The Jolly Fat Guy Dressed in Red has departed the area. The living room was, for a spell, a sea of colors, tattered by youngsters eagerly tearing into their booty. Within 24 hours, virtually the only remaining sign is the Christmas tree. In a few days, She Who Must Be Obeyed will decree its removal, and the township will come by and take it away.
That’s the natural life cycle of trees: they grow, they die, they become fertilizer for new trees – with a few of them, once a year, adding sparkle to our living rooms and memories to our kids’ Christmases.
The youngsters, upon tearing away the paper coverings from their gifts, received coloring books, toys, makeup, and gift certificates, depending on their age and what was known to Santa and Helpers of their desires. They all seemed happy, but there were some gifts I wish could have been included.
I would like to see our legislature charge the same Marcellus natural gas fee (we can’t call it a tax because Gov. Tom Corbett already promised no new taxes) that other major natural gas producing states charge.
To be sure, the industry is upgrading roads – and building new ones, where necessary – to facilitate its access to the drilling fields. And it is paying us for the timber it is removing from our public forests to make way for drilling pads and pipelines. But I worry about accidents that surely will happen, because they always do, regardless of how carefully and responsibly the drillers pursue their endeavors. And I worry about the cost to the state’s taxpayers when the drilling is over and the owners of the multitude of new motels, built to accommodate the visiting drill rig workers, are begging for tourism promotion money to help fill the newly-emptied rooms. And, with reason based on history, I wonder about the eventual effects of our blasting fractures in geologic structures a mile-and-a-half beneath our homes and businesses.
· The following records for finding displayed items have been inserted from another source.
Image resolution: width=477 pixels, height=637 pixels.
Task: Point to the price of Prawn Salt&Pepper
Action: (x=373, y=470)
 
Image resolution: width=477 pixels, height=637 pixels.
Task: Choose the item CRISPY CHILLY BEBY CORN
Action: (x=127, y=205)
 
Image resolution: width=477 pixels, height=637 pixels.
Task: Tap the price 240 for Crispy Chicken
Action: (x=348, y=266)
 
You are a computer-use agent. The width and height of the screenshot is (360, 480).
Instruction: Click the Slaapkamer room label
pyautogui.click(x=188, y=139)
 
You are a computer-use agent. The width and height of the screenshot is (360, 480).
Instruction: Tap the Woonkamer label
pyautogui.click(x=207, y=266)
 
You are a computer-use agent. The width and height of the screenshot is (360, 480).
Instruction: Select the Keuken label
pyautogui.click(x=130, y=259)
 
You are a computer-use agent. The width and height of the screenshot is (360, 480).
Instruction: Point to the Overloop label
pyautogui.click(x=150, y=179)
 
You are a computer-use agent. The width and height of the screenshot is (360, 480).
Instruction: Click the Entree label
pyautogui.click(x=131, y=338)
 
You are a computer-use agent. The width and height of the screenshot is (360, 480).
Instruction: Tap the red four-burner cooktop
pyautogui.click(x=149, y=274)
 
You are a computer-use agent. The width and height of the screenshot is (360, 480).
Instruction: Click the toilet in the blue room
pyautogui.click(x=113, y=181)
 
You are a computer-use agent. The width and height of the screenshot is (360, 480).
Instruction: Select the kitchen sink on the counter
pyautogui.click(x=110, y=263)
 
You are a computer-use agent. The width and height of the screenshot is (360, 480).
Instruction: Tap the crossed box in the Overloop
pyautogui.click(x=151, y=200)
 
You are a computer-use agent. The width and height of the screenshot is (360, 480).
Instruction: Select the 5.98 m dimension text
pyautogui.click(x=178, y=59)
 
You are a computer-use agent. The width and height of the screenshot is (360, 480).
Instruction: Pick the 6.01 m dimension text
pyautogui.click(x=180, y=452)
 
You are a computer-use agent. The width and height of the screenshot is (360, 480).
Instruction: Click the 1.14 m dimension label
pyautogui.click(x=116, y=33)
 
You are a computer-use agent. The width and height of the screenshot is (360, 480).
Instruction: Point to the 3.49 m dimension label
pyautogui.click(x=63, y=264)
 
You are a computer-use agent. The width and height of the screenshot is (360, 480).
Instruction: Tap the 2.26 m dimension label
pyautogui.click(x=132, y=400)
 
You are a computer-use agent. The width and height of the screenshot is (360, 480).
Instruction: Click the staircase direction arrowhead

It would have been nice for the grandkids’ gifts to have included vouchers for education and environmental repairs that would have been marked “Paid in Full.”
I would like my grandkids to have jobs making things, such as solar panels and other non-fossil fuel energy sources for their homes and businesses. I know we cannot switch from oil to sunlight overnight, but …
The Pittsburgh Tribune-Review reported earlier this month that several banks well-known for their parts in the 2008 economic bust – Goldman Sachs, Morgan Stanley, and Lehman Brothers among them – fronted $6.5 billion to help seven Chinese startup solar panel makers gain entry to the New York Stock Exchange and NASDAQ. The result was more than 1,100 U.S. jobs killed when Solyndra, a California-based solar panel maker, filed bankruptcy and closed its doors this fall.
Solyndra was not the only U.S. casualty, only the most publicized.
Meanwhile, our lawmakers provide “waivers” to companies such as Sunoco, which otherwise would be required by law to use U.S. ships and crews to haul natural gas between Pennsylvania and Louisiana. Sen. Pat Toomey, R-Pa., touted the waiver as a job creator but in fact it will allow Sunoco to build a tanker loading facility in Marcus Hook, Pa. that will require only 25 full-time workers to operate.
On the other hand, I have faith in our free market system of government to solve our grandkids’ problems. It will come up with solutions as soon as the problems it has helped us create become severe enough that we’re willing to pay to have them resolved.